Word for word, the listing below should be printed again.

◆ **Material for this exercise**:
[Start of Attachment]

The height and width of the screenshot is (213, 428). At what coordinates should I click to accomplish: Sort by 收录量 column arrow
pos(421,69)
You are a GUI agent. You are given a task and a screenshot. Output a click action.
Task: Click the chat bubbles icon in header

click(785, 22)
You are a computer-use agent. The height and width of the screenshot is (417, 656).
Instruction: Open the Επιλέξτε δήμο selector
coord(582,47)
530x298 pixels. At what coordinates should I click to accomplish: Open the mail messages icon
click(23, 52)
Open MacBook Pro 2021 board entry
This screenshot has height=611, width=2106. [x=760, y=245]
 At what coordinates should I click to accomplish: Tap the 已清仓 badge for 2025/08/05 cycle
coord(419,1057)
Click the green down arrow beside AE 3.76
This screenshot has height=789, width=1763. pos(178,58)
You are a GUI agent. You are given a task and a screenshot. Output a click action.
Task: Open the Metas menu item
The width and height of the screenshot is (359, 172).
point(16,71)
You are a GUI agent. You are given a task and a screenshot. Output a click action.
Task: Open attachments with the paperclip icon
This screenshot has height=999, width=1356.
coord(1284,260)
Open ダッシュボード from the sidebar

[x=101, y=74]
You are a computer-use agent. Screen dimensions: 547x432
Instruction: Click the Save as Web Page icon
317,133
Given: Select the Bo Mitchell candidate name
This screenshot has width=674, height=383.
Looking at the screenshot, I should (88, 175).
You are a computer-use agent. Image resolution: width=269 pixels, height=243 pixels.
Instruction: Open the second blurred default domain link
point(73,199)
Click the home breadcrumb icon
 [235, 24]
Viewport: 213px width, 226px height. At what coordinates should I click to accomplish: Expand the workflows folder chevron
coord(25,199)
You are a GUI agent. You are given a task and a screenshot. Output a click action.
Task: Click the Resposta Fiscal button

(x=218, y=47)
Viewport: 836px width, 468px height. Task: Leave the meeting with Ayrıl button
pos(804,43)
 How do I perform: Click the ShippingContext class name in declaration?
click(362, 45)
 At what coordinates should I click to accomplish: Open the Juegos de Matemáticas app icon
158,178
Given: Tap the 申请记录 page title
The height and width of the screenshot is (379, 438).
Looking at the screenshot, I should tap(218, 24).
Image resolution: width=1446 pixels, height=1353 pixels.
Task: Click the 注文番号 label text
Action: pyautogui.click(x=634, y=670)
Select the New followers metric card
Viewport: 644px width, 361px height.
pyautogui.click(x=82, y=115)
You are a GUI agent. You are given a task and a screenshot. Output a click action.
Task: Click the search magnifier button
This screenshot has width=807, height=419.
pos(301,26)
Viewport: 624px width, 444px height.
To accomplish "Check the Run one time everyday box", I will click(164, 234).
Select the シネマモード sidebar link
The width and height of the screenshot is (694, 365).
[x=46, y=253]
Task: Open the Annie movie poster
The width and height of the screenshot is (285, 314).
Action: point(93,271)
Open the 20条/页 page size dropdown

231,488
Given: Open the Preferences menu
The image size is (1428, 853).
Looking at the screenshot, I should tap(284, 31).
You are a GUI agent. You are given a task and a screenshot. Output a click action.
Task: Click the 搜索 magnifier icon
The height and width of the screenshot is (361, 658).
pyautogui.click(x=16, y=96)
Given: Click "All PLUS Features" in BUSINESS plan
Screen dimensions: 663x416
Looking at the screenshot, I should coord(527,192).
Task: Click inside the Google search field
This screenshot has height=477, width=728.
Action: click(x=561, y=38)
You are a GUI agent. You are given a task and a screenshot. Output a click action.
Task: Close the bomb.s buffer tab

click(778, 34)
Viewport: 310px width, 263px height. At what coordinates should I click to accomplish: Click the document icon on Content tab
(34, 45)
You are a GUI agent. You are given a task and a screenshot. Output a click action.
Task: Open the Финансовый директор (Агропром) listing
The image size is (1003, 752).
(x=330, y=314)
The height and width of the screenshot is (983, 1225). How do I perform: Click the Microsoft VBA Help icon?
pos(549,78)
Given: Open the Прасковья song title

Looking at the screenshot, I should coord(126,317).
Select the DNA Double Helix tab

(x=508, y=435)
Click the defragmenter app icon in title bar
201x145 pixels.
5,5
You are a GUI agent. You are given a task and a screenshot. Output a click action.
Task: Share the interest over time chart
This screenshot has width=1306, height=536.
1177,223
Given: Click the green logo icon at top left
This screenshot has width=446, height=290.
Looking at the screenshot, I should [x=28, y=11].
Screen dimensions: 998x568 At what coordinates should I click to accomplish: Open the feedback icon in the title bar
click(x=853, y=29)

[End of Attachment]

◆ **Response box**:
The height and width of the screenshot is (213, 428). At what coordinates should I click to accomplish: Sort by 收录量 column arrow
pos(421,69)
You are a GUI agent. You are given a task and a screenshot. Output a click action.
Task: Click the chat bubbles icon in header

click(785, 22)
You are a computer-use agent. The height and width of the screenshot is (417, 656).
Instruction: Open the Επιλέξτε δήμο selector
coord(582,47)
530x298 pixels. At what coordinates should I click to accomplish: Open the mail messages icon
click(23, 52)
Open MacBook Pro 2021 board entry
This screenshot has height=611, width=2106. [x=760, y=245]
 At what coordinates should I click to accomplish: Tap the 已清仓 badge for 2025/08/05 cycle
coord(419,1057)
Click the green down arrow beside AE 3.76
This screenshot has height=789, width=1763. pos(178,58)
You are a GUI agent. You are given a task and a screenshot. Output a click action.
Task: Open the Metas menu item
The width and height of the screenshot is (359, 172).
point(16,71)
You are a GUI agent. You are given a task and a screenshot. Output a click action.
Task: Open attachments with the paperclip icon
This screenshot has height=999, width=1356.
coord(1284,260)
Open ダッシュボード from the sidebar

[x=101, y=74]
You are a computer-use agent. Screen dimensions: 547x432
Instruction: Click the Save as Web Page icon
317,133
Given: Select the Bo Mitchell candidate name
This screenshot has width=674, height=383.
Looking at the screenshot, I should (88, 175).
You are a computer-use agent. Image resolution: width=269 pixels, height=243 pixels.
Instruction: Open the second blurred default domain link
point(73,199)
Click the home breadcrumb icon
 [235, 24]
Viewport: 213px width, 226px height. At what coordinates should I click to accomplish: Expand the workflows folder chevron
coord(25,199)
You are a GUI agent. You are given a task and a screenshot. Output a click action.
Task: Click the Resposta Fiscal button

(x=218, y=47)
Viewport: 836px width, 468px height. Task: Leave the meeting with Ayrıl button
pos(804,43)
 How do I perform: Click the ShippingContext class name in declaration?
click(362, 45)
 At what coordinates should I click to accomplish: Open the Juegos de Matemáticas app icon
158,178
Given: Tap the 申请记录 page title
The height and width of the screenshot is (379, 438).
Looking at the screenshot, I should tap(218, 24).
Image resolution: width=1446 pixels, height=1353 pixels.
Task: Click the 注文番号 label text
Action: pyautogui.click(x=634, y=670)
Select the New followers metric card
Viewport: 644px width, 361px height.
pyautogui.click(x=82, y=115)
You are a GUI agent. You are given a task and a screenshot. Output a click action.
Task: Click the search magnifier button
This screenshot has width=807, height=419.
pos(301,26)
Viewport: 624px width, 444px height.
To accomplish "Check the Run one time everyday box", I will click(164, 234).
Select the シネマモード sidebar link
The width and height of the screenshot is (694, 365).
[x=46, y=253]
Task: Open the Annie movie poster
The width and height of the screenshot is (285, 314).
Action: point(93,271)
Open the 20条/页 page size dropdown

231,488
Given: Open the Preferences menu
The image size is (1428, 853).
Looking at the screenshot, I should tap(284, 31).
You are a GUI agent. You are given a task and a screenshot. Output a click action.
Task: Click the 搜索 magnifier icon
The height and width of the screenshot is (361, 658).
pyautogui.click(x=16, y=96)
Given: Click "All PLUS Features" in BUSINESS plan
Screen dimensions: 663x416
Looking at the screenshot, I should coord(527,192).
Task: Click inside the Google search field
This screenshot has height=477, width=728.
Action: click(x=561, y=38)
You are a GUI agent. You are given a task and a screenshot. Output a click action.
Task: Close the bomb.s buffer tab

click(778, 34)
Viewport: 310px width, 263px height. At what coordinates should I click to accomplish: Click the document icon on Content tab
(34, 45)
You are a GUI agent. You are given a task and a screenshot. Output a click action.
Task: Open the Финансовый директор (Агропром) listing
The image size is (1003, 752).
(x=330, y=314)
The height and width of the screenshot is (983, 1225). How do I perform: Click the Microsoft VBA Help icon?
pos(549,78)
Given: Open the Прасковья song title

Looking at the screenshot, I should coord(126,317).
Select the DNA Double Helix tab

(x=508, y=435)
Click the defragmenter app icon in title bar
201x145 pixels.
5,5
You are a GUI agent. You are given a task and a screenshot. Output a click action.
Task: Share the interest over time chart
This screenshot has width=1306, height=536.
1177,223
Given: Click the green logo icon at top left
This screenshot has width=446, height=290.
Looking at the screenshot, I should [x=28, y=11].
Screen dimensions: 998x568 At what coordinates should I click to accomplish: Open the feedback icon in the title bar
click(x=853, y=29)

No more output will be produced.